A NDCS survey from last year for the Must do better! campaign found that one in four parents of deaf children didn’t rate the deaf awareness of their child’s teachers which makes me think that not much has changed since I was last at school. With this in mind, we recently sent a paper to the Lamb inquiry into parental confidence in the special educational needs system on this issue – the second paper we’ve sent so far.

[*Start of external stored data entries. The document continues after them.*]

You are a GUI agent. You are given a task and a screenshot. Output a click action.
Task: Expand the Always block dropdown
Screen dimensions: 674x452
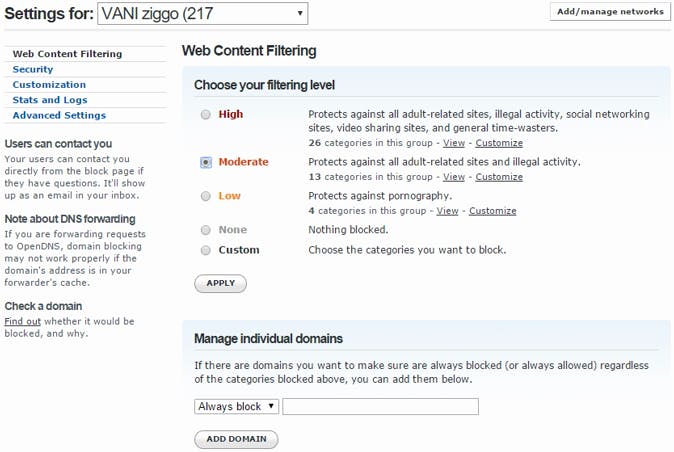point(237,406)
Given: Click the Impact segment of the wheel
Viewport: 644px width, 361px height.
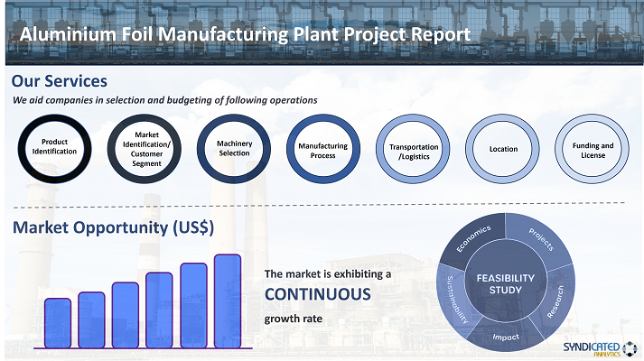Looking at the screenshot, I should pyautogui.click(x=505, y=336).
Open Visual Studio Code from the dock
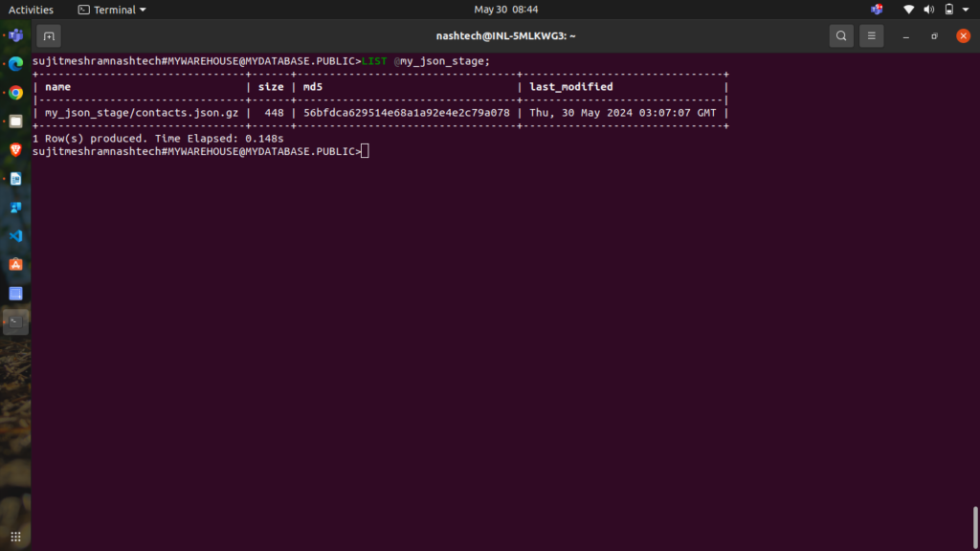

The paper specifically calls for more tailored training and support to teachers when a deaf child enters their classroom. This is a slight shift from focusing on initial teacher training. This is obviously important, but in the same way that nobody remembers how to speak French from their French GCSE, it’s unlikely that teachers are going to remember the details of how to include deaf children in the classroom especially when it’s bunched together with training on how to include other children with special educational needs. Given that deafness is a low incidence disability, it may be a few years before the average mainstream teacher encounters a deaf child in the classroom. So a better approach might be to, when a child with special educational needs is themself assessed as needing further support, also assess the teacher for what further training and guidance they need to be able to include the deaf child in their classroom. Kind of like a “teacher’s entitlement” which could be applied to all children with special educational needs.
What do you think of the proposal? What more can be done to improve mainstream teacher training of deaf children?